◆ **Exercise brief**
In the records below, find the line containing "Click the green left arrow icon" and retype it and every line after it exactly, adding nothing.

(Stored data)
__________________________________________________

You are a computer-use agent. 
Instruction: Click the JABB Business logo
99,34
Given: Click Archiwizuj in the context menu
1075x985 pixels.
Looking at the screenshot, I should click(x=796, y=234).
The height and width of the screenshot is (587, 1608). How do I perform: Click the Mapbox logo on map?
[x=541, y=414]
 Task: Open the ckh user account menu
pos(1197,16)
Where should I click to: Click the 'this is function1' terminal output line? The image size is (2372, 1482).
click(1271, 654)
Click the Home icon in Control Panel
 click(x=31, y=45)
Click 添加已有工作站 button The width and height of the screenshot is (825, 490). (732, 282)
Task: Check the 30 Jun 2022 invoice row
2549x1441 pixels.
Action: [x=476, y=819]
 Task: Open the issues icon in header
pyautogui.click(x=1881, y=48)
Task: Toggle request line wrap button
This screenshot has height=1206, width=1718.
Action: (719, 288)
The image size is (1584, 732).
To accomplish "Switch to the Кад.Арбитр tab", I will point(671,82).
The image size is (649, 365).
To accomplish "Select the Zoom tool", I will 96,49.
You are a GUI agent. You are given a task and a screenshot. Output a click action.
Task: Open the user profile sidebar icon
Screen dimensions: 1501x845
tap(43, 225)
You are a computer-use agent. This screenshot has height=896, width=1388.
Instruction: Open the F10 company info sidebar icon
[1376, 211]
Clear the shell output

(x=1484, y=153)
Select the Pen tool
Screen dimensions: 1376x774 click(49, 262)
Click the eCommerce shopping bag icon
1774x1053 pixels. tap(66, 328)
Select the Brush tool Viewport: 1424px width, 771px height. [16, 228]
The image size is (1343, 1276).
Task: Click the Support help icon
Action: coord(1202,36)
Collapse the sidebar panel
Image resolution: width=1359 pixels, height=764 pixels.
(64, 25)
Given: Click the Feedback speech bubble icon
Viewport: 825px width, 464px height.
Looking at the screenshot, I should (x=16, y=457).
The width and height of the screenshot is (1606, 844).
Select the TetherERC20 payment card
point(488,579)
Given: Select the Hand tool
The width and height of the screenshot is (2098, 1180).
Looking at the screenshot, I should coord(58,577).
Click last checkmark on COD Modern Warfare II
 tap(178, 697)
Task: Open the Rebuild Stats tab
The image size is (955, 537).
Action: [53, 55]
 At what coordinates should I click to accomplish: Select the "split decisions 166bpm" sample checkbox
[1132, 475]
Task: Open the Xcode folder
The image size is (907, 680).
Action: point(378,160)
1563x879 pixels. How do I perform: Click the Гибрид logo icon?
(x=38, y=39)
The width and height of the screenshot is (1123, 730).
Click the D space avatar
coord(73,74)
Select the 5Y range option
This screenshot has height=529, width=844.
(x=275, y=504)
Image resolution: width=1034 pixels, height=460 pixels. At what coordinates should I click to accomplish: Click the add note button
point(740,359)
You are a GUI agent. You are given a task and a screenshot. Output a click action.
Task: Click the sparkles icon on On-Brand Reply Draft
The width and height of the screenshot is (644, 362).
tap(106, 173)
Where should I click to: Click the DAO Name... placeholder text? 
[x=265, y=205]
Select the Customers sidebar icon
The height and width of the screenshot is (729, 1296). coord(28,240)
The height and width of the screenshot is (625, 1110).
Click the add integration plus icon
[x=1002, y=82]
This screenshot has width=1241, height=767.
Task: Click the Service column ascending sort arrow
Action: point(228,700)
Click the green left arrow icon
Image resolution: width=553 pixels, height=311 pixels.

__________________________________________________

◆ **Problem solution**
Click the green left arrow icon
Image resolution: width=553 pixels, height=311 pixels.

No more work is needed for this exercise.